There are tons of video codecs. Within the context of the Web, the three most relevant codecs are H.264, Theora, and VP8.

H.264 aims to provide a single codec for low-bandwidth, low-CPU devices (cell phones); high-bandwidth, high-CPU devices (modern desktop computers); and everything in between. To accomplish this, the H.264 standard is split into “profiles,” which each define a set of optional features that trade complexity for file size. Higher profiles use more optional features, offer better visual quality at smaller file sizes, take longer to encode, and require more CPU power to decode in real-time.

To give you a rough idea of the range of profiles, Apple’s iPhone supports Baseline profile, the AppleTV set-top box supports Baseline and Main profiles, and Adobe Flash on a desktop PC supports Baseline, Main, and High profiles. YouTube now uses H.264 to encode high-definition videos, playable through Adobe Flash; YouTube also provides H.264-encoded video to mobile devices, including Apple’s iPhone and phones running Google’s Android mobile operating system. Also, H.264 is one of the video codecs mandated by the Blu-Ray specification; Blu-Ray discs that use it generally use the High profile.

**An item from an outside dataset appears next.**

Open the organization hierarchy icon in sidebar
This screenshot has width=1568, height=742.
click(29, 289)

The H.264 standard is patent-encumbered; licensing is brokered through the MPEG LA group. H.264 video can be embedded in most popular container formats, including MP4 (used primarily by Apple’s iTunes Store) and MKV (used primarily by non-commercial video enthusiasts).

Theora is a royalty-free codec and is not encumbered by any known patents other than the original VP3 patents, which have been licensed royalty-free. Although the standard has been “frozen” since 2004, the Theora project (which includes an open source reference encoder and decoder) only released version 1.0 in November 2008 and version 1.1 in September 2009.

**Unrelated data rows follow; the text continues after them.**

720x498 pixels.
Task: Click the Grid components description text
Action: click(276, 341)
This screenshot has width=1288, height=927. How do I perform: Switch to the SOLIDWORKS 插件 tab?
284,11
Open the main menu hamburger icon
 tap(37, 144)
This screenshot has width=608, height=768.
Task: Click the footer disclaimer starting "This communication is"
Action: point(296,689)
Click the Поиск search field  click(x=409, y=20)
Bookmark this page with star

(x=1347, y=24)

Theora video can be embedded in any container format, although it is most often seen in an Ogg container. All major Linux distributions support Theora out-of-the-box, and Mozilla Firefox 3.5 includes native support for Theora video in an Ogg container. And by “native”, I mean “available on all platforms without platform-specific plugins.”

VP8 is another video codec from On2, the same company that originally developed VP3 (later Theora). Technically, it is similar in quality to H.264 Baseline, with lots of potential for future improvements.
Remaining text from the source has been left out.